LinuxQuestions.org

LinuxQuestions.org (/questions/)
-   Programming (https://www.linuxquestions.org/questions/programming-9/)
-   -   [Nokogiri/Ruby] Extract captions and URLs from hyperlinks (https://www.linuxquestions.org/questions/programming-9/%5Bnokogiri-ruby%5D-extract-captions-and-urls-from-hyperlinks-4175626902/)

Michael Uplawski 04-03-2018 01:58 AM

[Nokogiri/Ruby] Extract captions and URLs from hyperlinks
 
2 Attachment(s)
Good morning.

I seek your advice to solve a programming problem with Nokogiri in a Ruby-program.

This will be tricky, not in code but in language. I may be unable to express my simple question in plain English and ask you to have patience; maybe I have to clarify things in a followup, below. So do not hesitate to demand details, if this is not clear, at first... (sigh).

* * * * * * * * *

Given task: Please copy the forum thread again from "-   -   [Nokogiri/Ruby]" through "Good morning.", substituting "anchors" for each "hyperlinks".

* * * * * * * * *

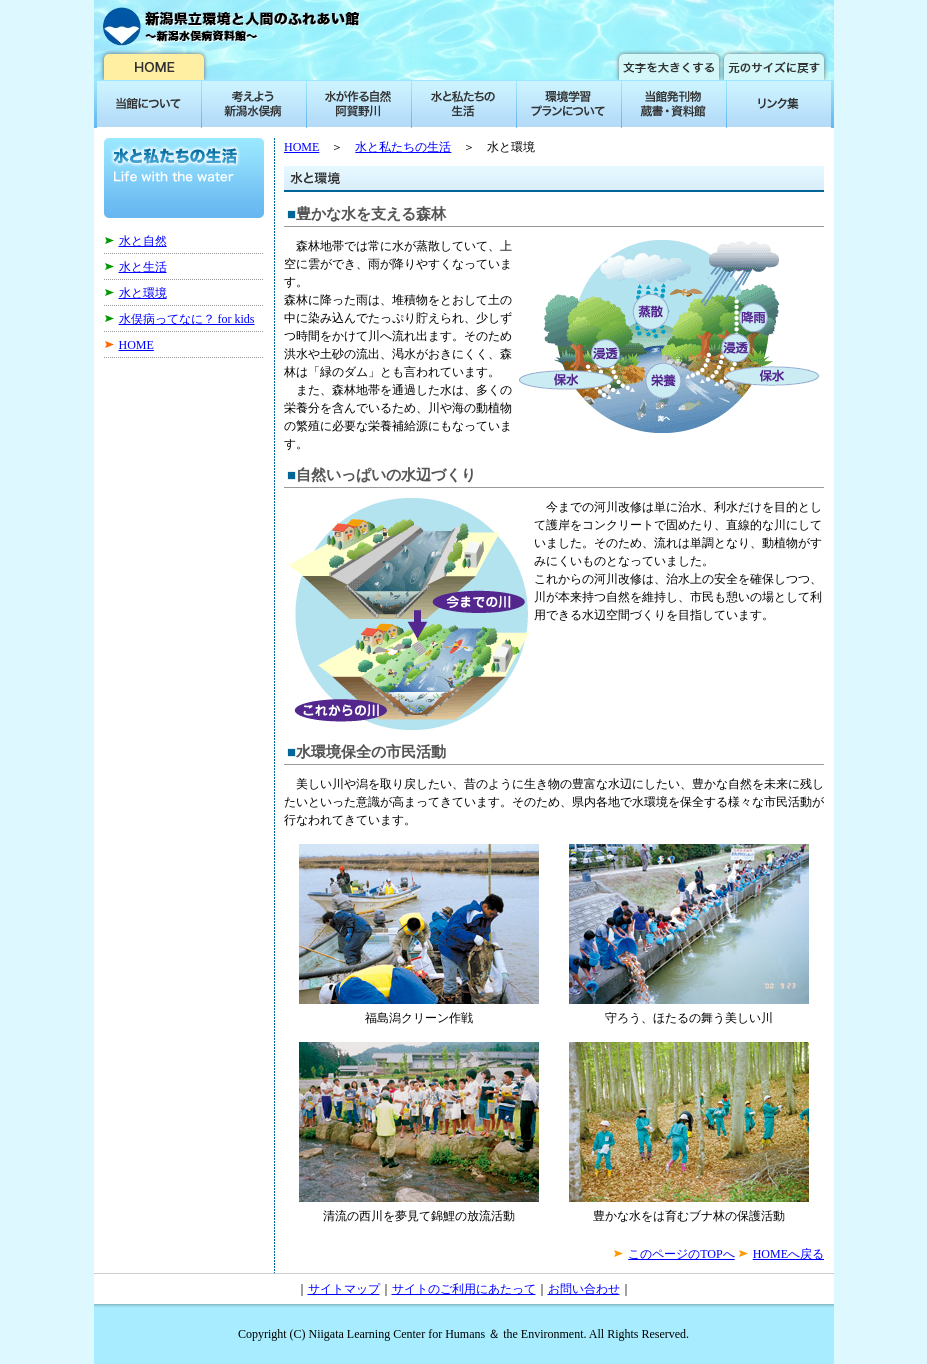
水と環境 (143, 293)
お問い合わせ (584, 1289)
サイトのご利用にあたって (464, 1289)
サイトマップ (344, 1289)
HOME (136, 345)
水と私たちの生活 (403, 147)
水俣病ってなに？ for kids (187, 319)
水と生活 (143, 267)
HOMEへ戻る (788, 1254)
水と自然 (143, 241)
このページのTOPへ (681, 1254)
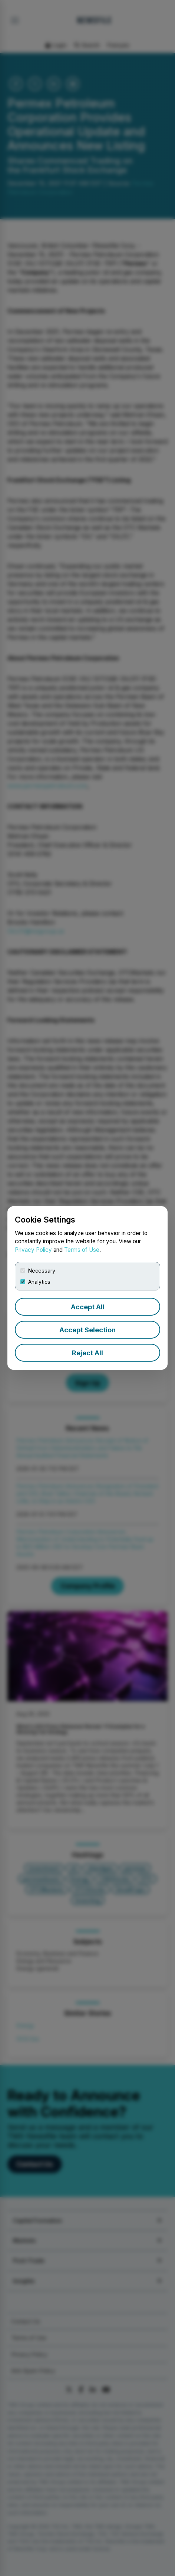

* * * * * * * * *

Correct result:
-   -   [Nokogiri/Ruby] Extract captions and URLs from anchors (https://www.linuxquestions.org/questions/programming-9/%5Bnokogiri-ruby%5D-extract-captions-and-urls-from-anchors-4175626902/)

Michael Uplawski 04-03-2018 01:58 AM

[Nokogiri/Ruby] Extract captions and URLs from anchors
 
2 Attachment(s)
Good morning.